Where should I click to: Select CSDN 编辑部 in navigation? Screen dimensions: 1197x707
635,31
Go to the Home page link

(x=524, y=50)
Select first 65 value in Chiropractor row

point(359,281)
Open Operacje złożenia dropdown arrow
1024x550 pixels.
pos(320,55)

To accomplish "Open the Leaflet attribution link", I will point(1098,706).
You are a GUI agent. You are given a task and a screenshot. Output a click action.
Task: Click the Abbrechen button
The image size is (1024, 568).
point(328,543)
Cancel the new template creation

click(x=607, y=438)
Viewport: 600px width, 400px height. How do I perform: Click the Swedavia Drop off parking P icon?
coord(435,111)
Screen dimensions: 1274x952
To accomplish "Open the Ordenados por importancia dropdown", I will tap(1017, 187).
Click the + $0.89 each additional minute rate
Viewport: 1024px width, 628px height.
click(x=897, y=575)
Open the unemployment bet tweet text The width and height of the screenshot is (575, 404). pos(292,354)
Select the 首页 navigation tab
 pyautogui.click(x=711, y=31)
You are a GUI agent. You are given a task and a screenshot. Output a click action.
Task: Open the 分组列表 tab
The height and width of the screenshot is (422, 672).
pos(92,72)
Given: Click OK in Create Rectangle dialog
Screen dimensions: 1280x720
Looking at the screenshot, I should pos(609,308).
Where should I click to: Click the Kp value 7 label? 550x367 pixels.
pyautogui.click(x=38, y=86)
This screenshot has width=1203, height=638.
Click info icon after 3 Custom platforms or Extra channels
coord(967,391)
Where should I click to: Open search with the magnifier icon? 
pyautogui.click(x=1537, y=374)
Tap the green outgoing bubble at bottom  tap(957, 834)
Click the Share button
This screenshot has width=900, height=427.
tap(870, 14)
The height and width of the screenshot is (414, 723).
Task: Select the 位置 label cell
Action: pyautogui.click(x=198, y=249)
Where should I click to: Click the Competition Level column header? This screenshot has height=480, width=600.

____________

Repeat the material in full, exactly as it reads.

Where should I click to: Select CSDN 编辑部 in navigation? Screen dimensions: 1197x707
635,31
Go to the Home page link

(x=524, y=50)
Select first 65 value in Chiropractor row

point(359,281)
Open Operacje złożenia dropdown arrow
1024x550 pixels.
pos(320,55)

To accomplish "Open the Leaflet attribution link", I will point(1098,706).
You are a GUI agent. You are given a task and a screenshot. Output a click action.
Task: Click the Abbrechen button
The image size is (1024, 568).
point(328,543)
Cancel the new template creation

click(x=607, y=438)
Viewport: 600px width, 400px height. How do I perform: Click the Swedavia Drop off parking P icon?
coord(435,111)
Screen dimensions: 1274x952
To accomplish "Open the Ordenados por importancia dropdown", I will tap(1017, 187).
Click the + $0.89 each additional minute rate
Viewport: 1024px width, 628px height.
click(x=897, y=575)
Open the unemployment bet tweet text The width and height of the screenshot is (575, 404). pos(292,354)
Select the 首页 navigation tab
 pyautogui.click(x=711, y=31)
You are a GUI agent. You are given a task and a screenshot. Output a click action.
Task: Open the 分组列表 tab
The height and width of the screenshot is (422, 672).
pos(92,72)
Given: Click OK in Create Rectangle dialog
Screen dimensions: 1280x720
Looking at the screenshot, I should pos(609,308).
Where should I click to: Click the Kp value 7 label? 550x367 pixels.
pyautogui.click(x=38, y=86)
This screenshot has width=1203, height=638.
Click info icon after 3 Custom platforms or Extra channels
coord(967,391)
Where should I click to: Open search with the magnifier icon? 
pyautogui.click(x=1537, y=374)
Tap the green outgoing bubble at bottom  tap(957, 834)
Click the Share button
This screenshot has width=900, height=427.
tap(870, 14)
The height and width of the screenshot is (414, 723).
Task: Select the 位置 label cell
Action: pyautogui.click(x=198, y=249)
Where should I click to: Click the Competition Level column header? This screenshot has height=480, width=600.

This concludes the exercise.